Writer: Agatha Christie
Director: Joe Harmston
Reviewer: Mary Tapper
The Public Reviews Rating:
Are you mad about Agatha Christie? Do you read the books, watch the TV series, marvel at the acting of David Suchet as Poirot, sit at home trying to work out which of the cast of players is the inevitable murderer? How does the experienced Agatha Christie Company fare with their latest offering – does it disappoint or satisfy the craving for a classy and well-written whodunnit?
At the beginning of the play the cast assemble aboard a cruise boat ready to head down the Nile. Recently married couple Kay and Simon Mostyn have a problem – they are being followed throughout their honeymoon by Simon’s ex-fiancee Jacqueline de Severac. As the group assembles we are introduced to a doctor, an overbearing aunt and her rather downtrodden niece, an outspoken young man and a clergyman. The clergyman, played with some style by Robert Duncan, is important to the play, as there is one notable absentee from the boat – no Hercule Poirot in this production, in contrast to the TV version, so it falls to our Canon to join the dots and solve the inevitable murder.
With average performances throughout, the production fails to set the world on fire.
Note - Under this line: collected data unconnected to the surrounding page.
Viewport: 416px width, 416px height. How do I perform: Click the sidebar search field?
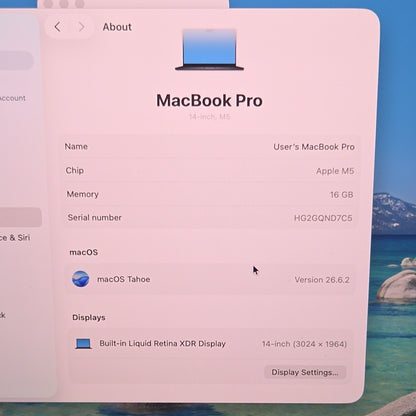(16, 60)
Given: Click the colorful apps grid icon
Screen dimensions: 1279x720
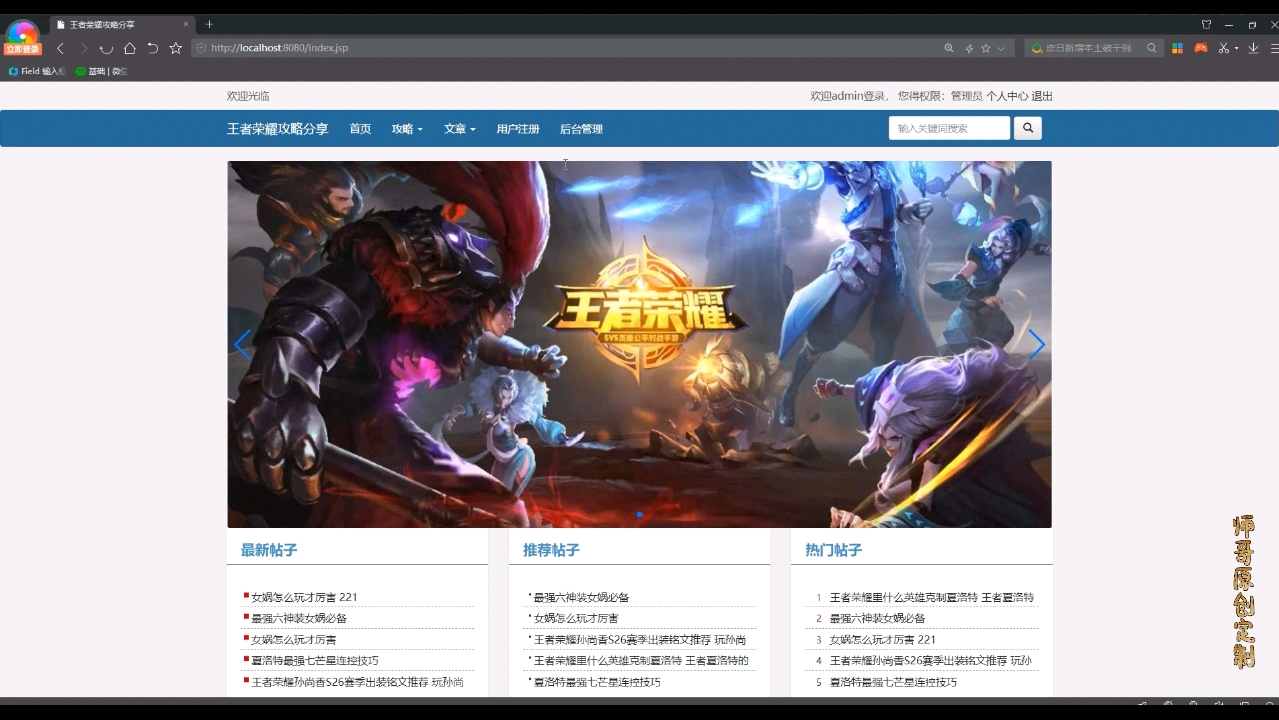Looking at the screenshot, I should [x=1177, y=47].
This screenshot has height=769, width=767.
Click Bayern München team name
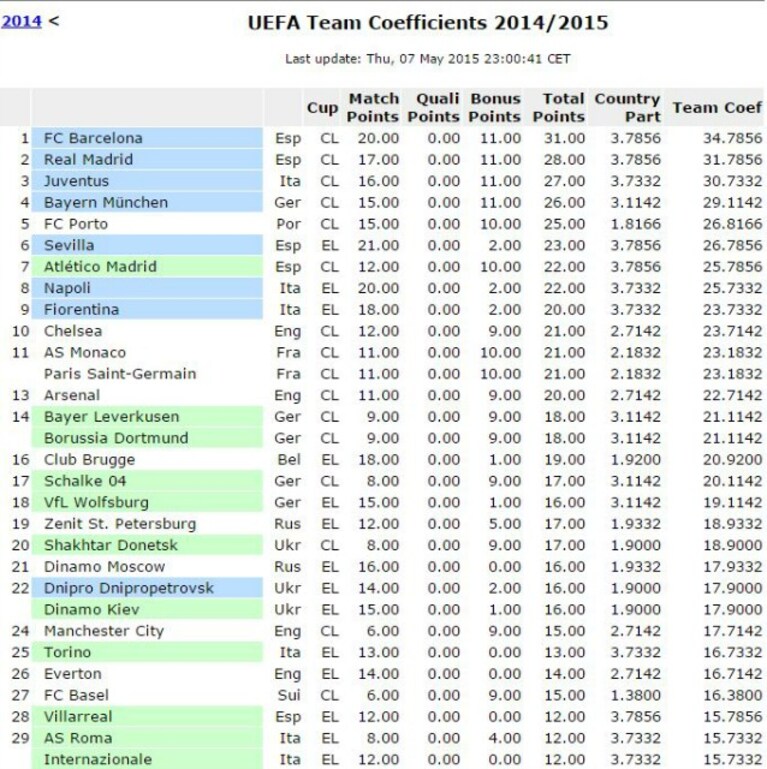(105, 203)
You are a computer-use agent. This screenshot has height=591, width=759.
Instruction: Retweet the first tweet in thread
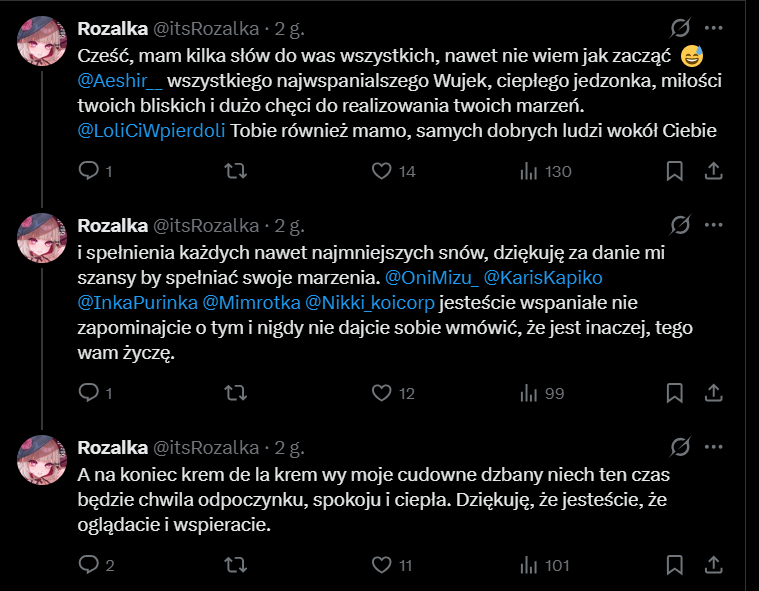coord(234,172)
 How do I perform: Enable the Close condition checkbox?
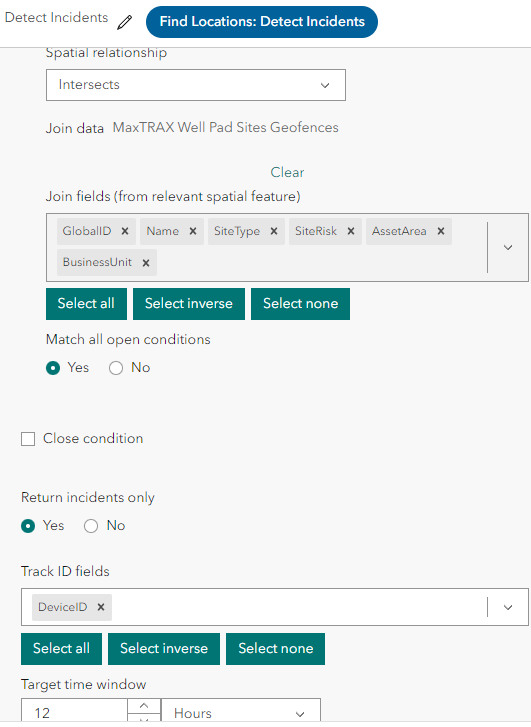coord(28,439)
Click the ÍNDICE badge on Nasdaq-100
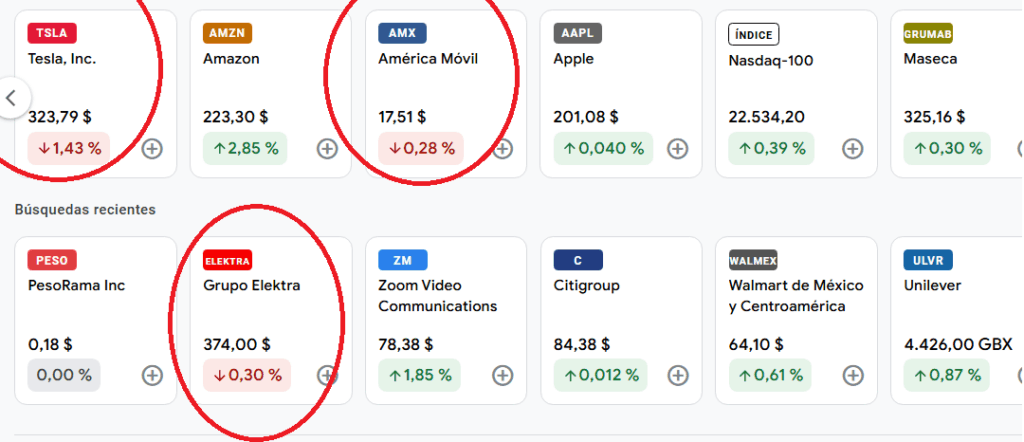1024x442 pixels. pyautogui.click(x=753, y=34)
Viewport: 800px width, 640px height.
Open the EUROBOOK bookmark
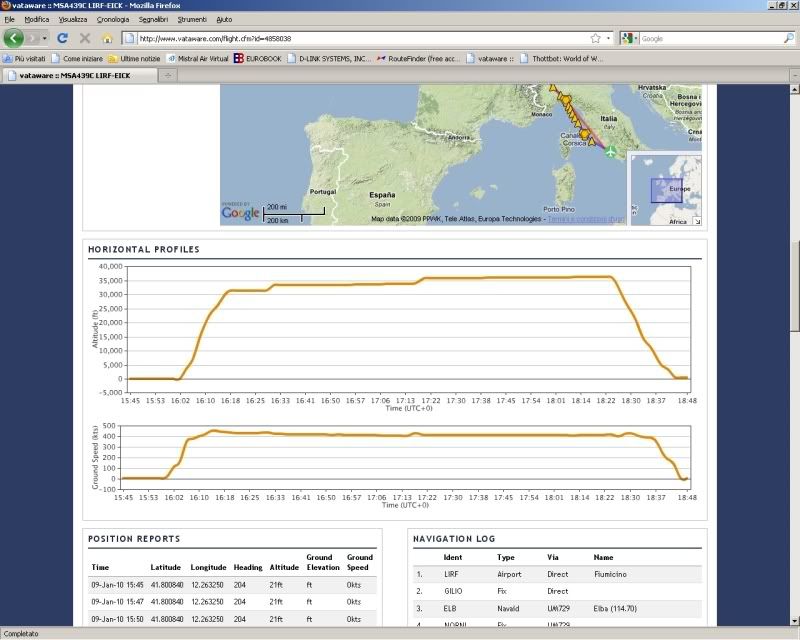coord(258,59)
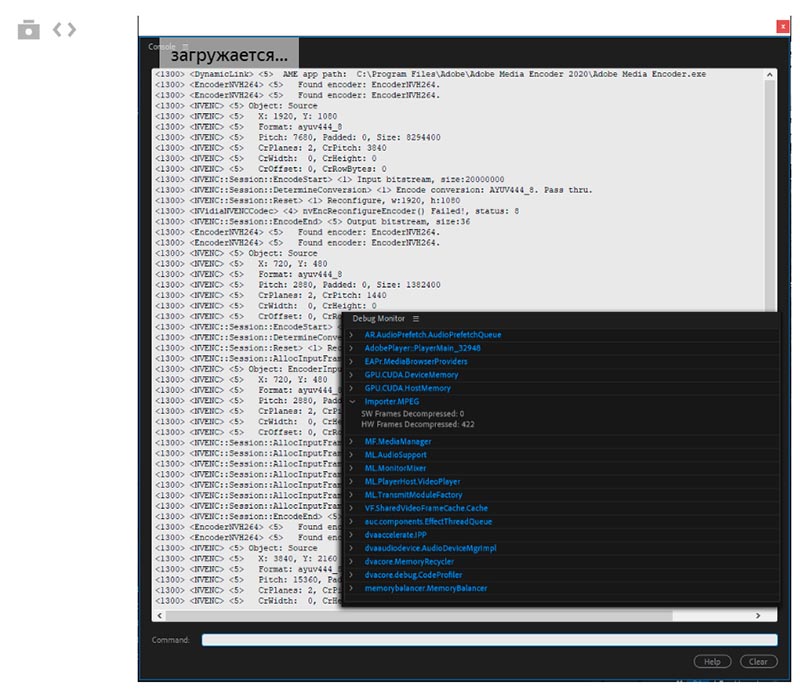This screenshot has height=689, width=800.
Task: Expand AR.AudioPrefetch.AudioPrefetchQueue entry
Action: (351, 334)
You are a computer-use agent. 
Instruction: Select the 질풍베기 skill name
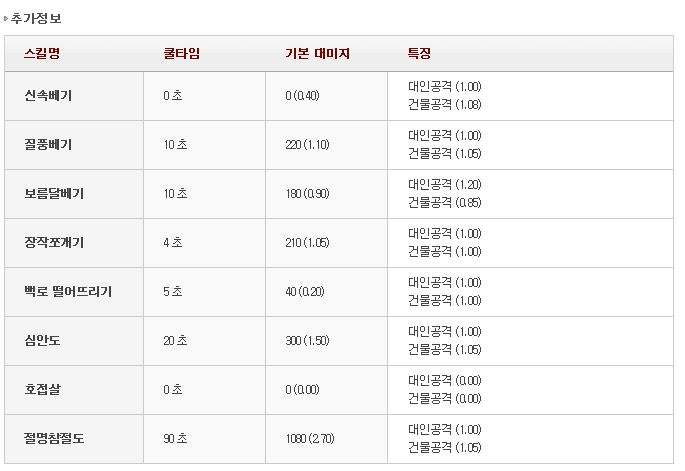pyautogui.click(x=48, y=145)
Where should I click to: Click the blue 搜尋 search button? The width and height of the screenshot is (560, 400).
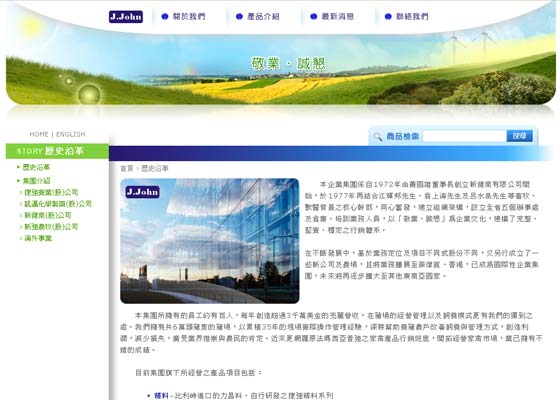519,136
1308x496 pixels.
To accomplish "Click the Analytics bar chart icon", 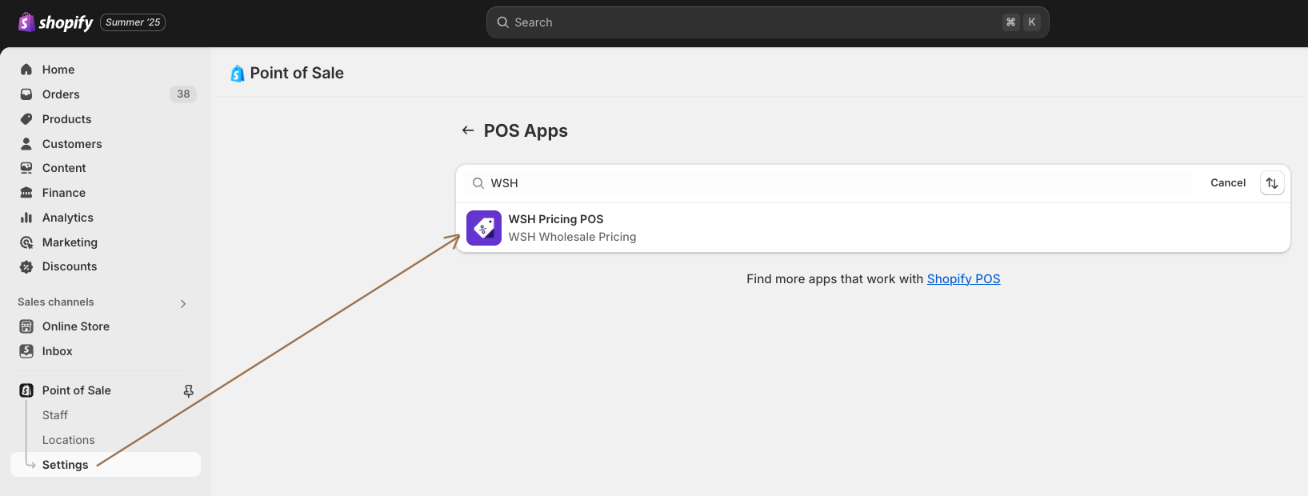I will point(27,218).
It is pleasant enough but the action seems strangely static and the play seems to lack pace. As my companion put it “there do seem to be rather a lot of words”. The acting fails to impress, as we are left not really caring about the relationships between the players and the descent into drunken chaos at the end of the first act failed to convince. With no Poirot present a heavy burden is placed on the shoulders of Canon Pennefather and, whilst for the most part he convinces, his relationship with Jacqueline de Severac (played by Claire Marlowe) is not fully developed leaving the ending lacking in credibility.
Having said all that the play is rather like a comfy old pair of slippers. With a beautiful set, the recreated stern of a cruise ship strewn with wicker chairs and a small bar behind, it is easy to just sit back and let the story unfold before you. The action all takes place against the same backdrop but, with several staircases and levels to the boat, great care has been taken to make the feel authentic. Lighting is excellent and with good sound effects we are easily transported to the sweltering heat of the Nile.
The play is also surprisingly relevant in its social commentary. There is discussion of the morals of businessmen and we are shown first hand the effect that the pursuit of profit without ethical considerations can have. Wealth and its corrosive effect on how people live their lives are a constant theme. It is therefore disappointing that by the end of the play we do not really care about any of the main protagonists and are just happy to see the mystery solved.
So, a safe enough bet for an evenings entertainment but this play fails to set the world alight and one can’t help feeling that throughout the whole play there is something missing – a vital spark of life to add spice and heart. Poirot anyone?